Rule No.4: Don’t ask consumers to brainstorm about business products and vice versa. The results can be disastrous if you do not find what sort of approach your brand needs. When the target is the consumer, then the brand can have a very creative approach, but if the brand is business to business, then you need something different.
Rule No.5: Don’t get analysis paralysis. You know what they say: quality over quantity. It doesn’t matter how many people take part in you project, but rather it’s the quality of their answers that does.
Rule No.6: Set clear boundaries for participation. Time Magazine decided to let Internet users vote who gets their annual award. This decision gave the opportunity to practical jokers to set the winner as Christopher ‘moot’ Poole, founder of 4Chan, an online community known for it’s pranks.
Rule No.7: Choose the right incentives. You need to know what the people you are working with want to get the result you are after.
Rule No.8: Everyone doesn’t have to agree. Need we say more?
Rule No.9: Understand influencers. For example, the success behind a recent Old Spice campaign is because the team behind it paid close atention to “who wrote those comments, what their influence is, and what comments have the most potential to help them “create new content.”

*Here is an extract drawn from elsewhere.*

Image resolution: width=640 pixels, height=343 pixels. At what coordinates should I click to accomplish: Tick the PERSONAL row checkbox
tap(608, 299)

Rule No.10: There is still the need of a leader. CEO leader of the Cambrian House project, Michael Sikorsky, explains the reason behind it’s failure: “given a great idea with great community support and great market test data, we would be able to find a team willing to execute it or we could execute it ourselves. We needed amazing founding teams for each of the ideas – this is where our model fell short.”
Thanks Business Insider.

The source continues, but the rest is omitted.